Don’t worry, I didn’t write a personal essay today. Just a good ole fashioned round-up of books I read in the first quarter of the year.
How is the first quarter gone? I’m still reeling from 2020.
Per usual, books are keeping me relatively sane. Relatively. I’m following my bliss, as they say, with no real regard for the Classics Challenge or any other self-imposed structure.
That also means I’m nowhere near reading at the pace I managed last year. All my wordy power is going into the writing and proofing I do for work. Are one’s executive functions supposed to slow after 40?
Modpodge and themed mantels are also keeping me sane.
How about you? Tell me what weird (or normal if you’re like that) stuff you’re doing to sane.
On to the books!
What Shannon read in January/February/March
Past recaps here.
I managed, um, one review: Burnout: I’m adding this to the “books I throw at everyone” pile
This author wrote a fun New York Times article on this topic and it is better than the book. She essentially has one idea that she and an editor managed to streeeeetch out over way more pages than were necessary in her book. Most of the book is filler–stories from the time she spent researching and observing exotic animal trainers. If you like animal stories, you’ll like the book. If you want the straight deets on how she applied what she learned to her marriage, read the article.
That said, this whole concept rubbed me the wrong way. A lot of the “training” she was doing with her husband surrounded “second shift” work. It seems to me she is required to do a lot of the emotional and physical labor in her marriage and that needs to be addressed head on. Because women shouldn’t have to train their husbands. End rant.
In times of trouble, I turn to David. Whenever I’m taking life too seriously, his essays remind me that life is here to be experienced and that, when viewed from a distance and some added humor, one can experience life as something to be marveled at, laughed at, and enjoyed–even when it’s not the way you want it. You know, as long as your life is essentially going well.
Jane Eyre and Agnes Grey
I also turn to Bronte in times of need. These rereads are straight comfort reading for me. I listened to both while walking and ModPodging.

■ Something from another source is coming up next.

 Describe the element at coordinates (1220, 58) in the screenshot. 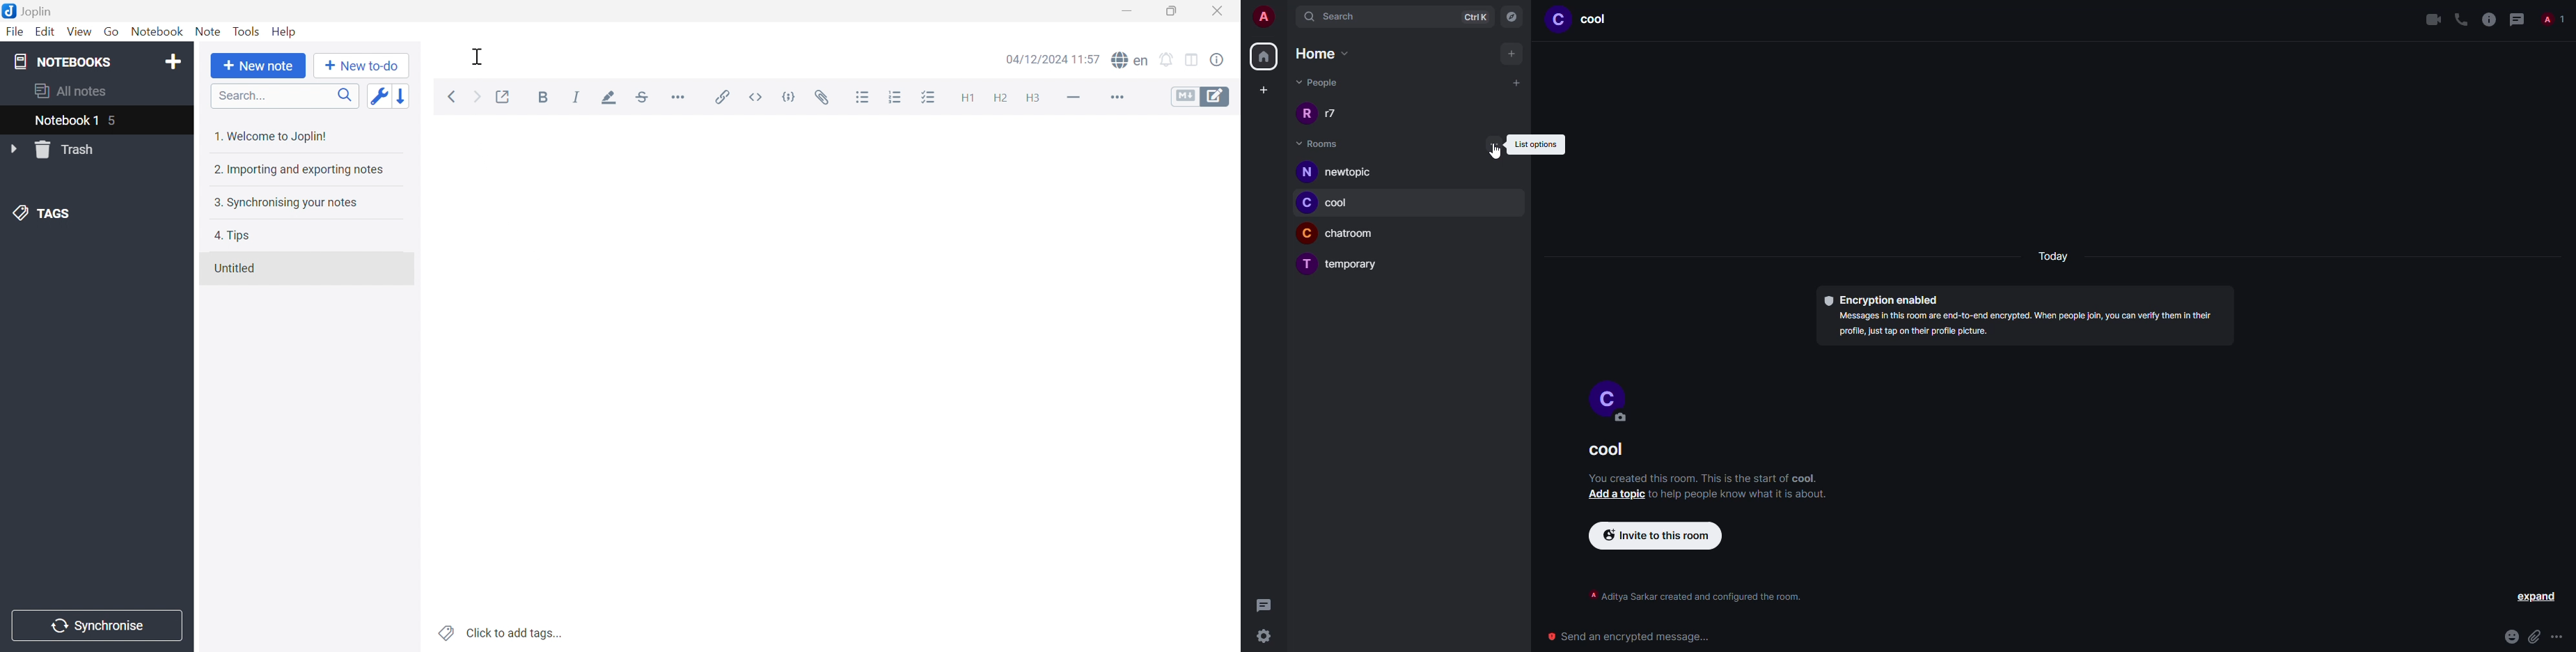

I see `Note properties` at that location.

This is a reread for me. I’d forgotten how heavy-handed it is in the MANIFESTING department. Yes, all caps.
I do not give a crap about the early presidents, but this was excellent! Thanks to my sister-in-law for lending it to me. Coe writes a smart, funny, and feminist *praise hands* bio of Washington that will keep you entertained from the first page. Just read to the “thigh men” part and you’ll be hooked.
Wonderful! And racist per usual. I’d never read any Frances Hodgson Burnett other than The Secret Garden.

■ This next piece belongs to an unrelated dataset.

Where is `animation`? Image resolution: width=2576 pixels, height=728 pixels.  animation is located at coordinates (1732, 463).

WHY DIDN’T I READ THIS SOONER????? Utterly delightful. I listened to the audiobook.
1. Tate’s therapist is a creep who, if he’s still practicing, should have his license taken away. Tate does not know this and presents her attachment to him with zero self-awareness.
2. Definitely don’t listen to the audiobook. She narrates it and it’s terrible.
3. The writing is pedestrian at best.
4. Why did I read to the end?!?!
And that is that! What are you reading? How are you staying sane?